Escritora reflete sobre a força que vem do ativismo negro

As eleições que levaram a afro-americana Kamala Devi Harris a ocupar a vice-presidência dos EUA demarcam um passo importante na simbologia da resistência negra do país e é um ponto saliente na constante curva da luta pelos direitos civis na maior potência econômica do planeta. O Brasil, embora com papel destacado nas Américas, ainda patina no campo do combate às desigualdades sociais e raciais, com fulcro no racismo estrutural. Certamente a vitória de Joe Biden-Kamala, da mesma forma que foi sentida na maior parte do mundo, como sintoma de trégua dos diálogos bélicos, no caminho da esperança e da paz, é sentida aqui também.
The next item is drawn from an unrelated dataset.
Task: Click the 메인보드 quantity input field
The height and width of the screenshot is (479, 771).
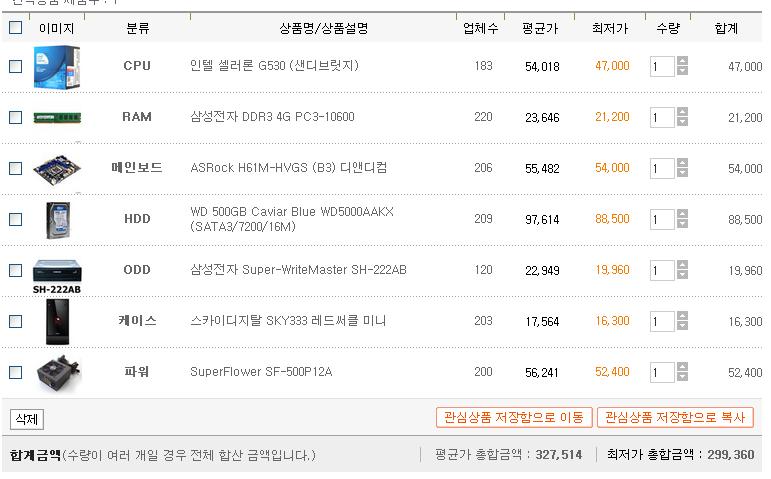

Além do desafio enfrentado pelas urnas municipais, que elegeram bom número de representantes, entre mulheres e homens negros, para nossos padrões, dez estados ainda vão contar com 59 legisladores de comunidades remanescentes de quilombos, segundo a Coordenação Nacional de Articulação das Comunidades Negras Rurais Quilombolas (Conaq). Estes números tendem a constituir, pela sua inovadora representação, novo cenário no contexto narrativo do nosso arquicolonial processo eleitoral.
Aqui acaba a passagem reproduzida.